After locating the line with "Task: Collapse the" in the entries below, set down exactly that line and each one after it to the end, skipping pictures.

+++ Data to use +++

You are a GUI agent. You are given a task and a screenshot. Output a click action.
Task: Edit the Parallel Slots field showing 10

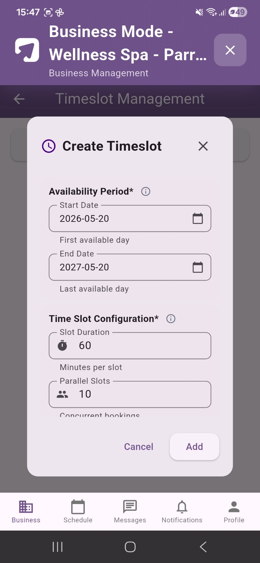click(x=130, y=395)
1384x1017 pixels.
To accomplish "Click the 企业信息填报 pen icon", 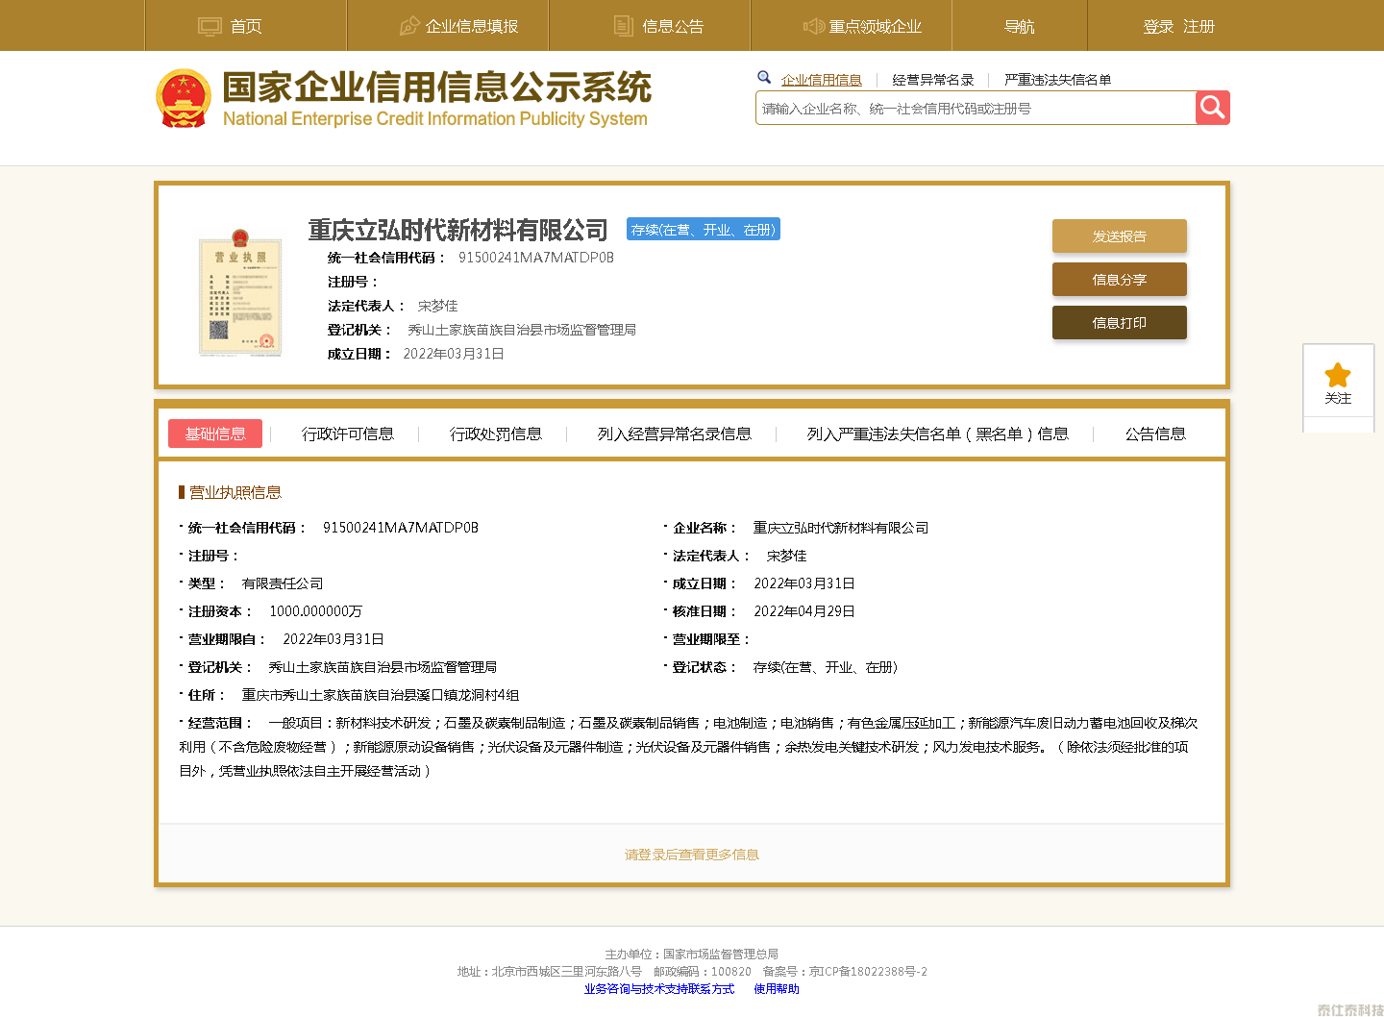I will point(408,26).
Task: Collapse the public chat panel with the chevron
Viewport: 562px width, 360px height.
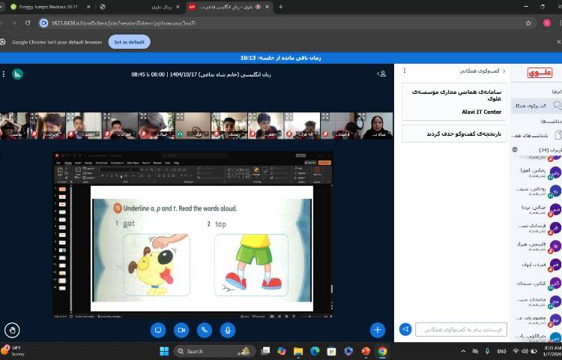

+++

#### Answer to this problem
Task: Collapse the public chat panel with the chevron
Viewport: 562px width, 360px height.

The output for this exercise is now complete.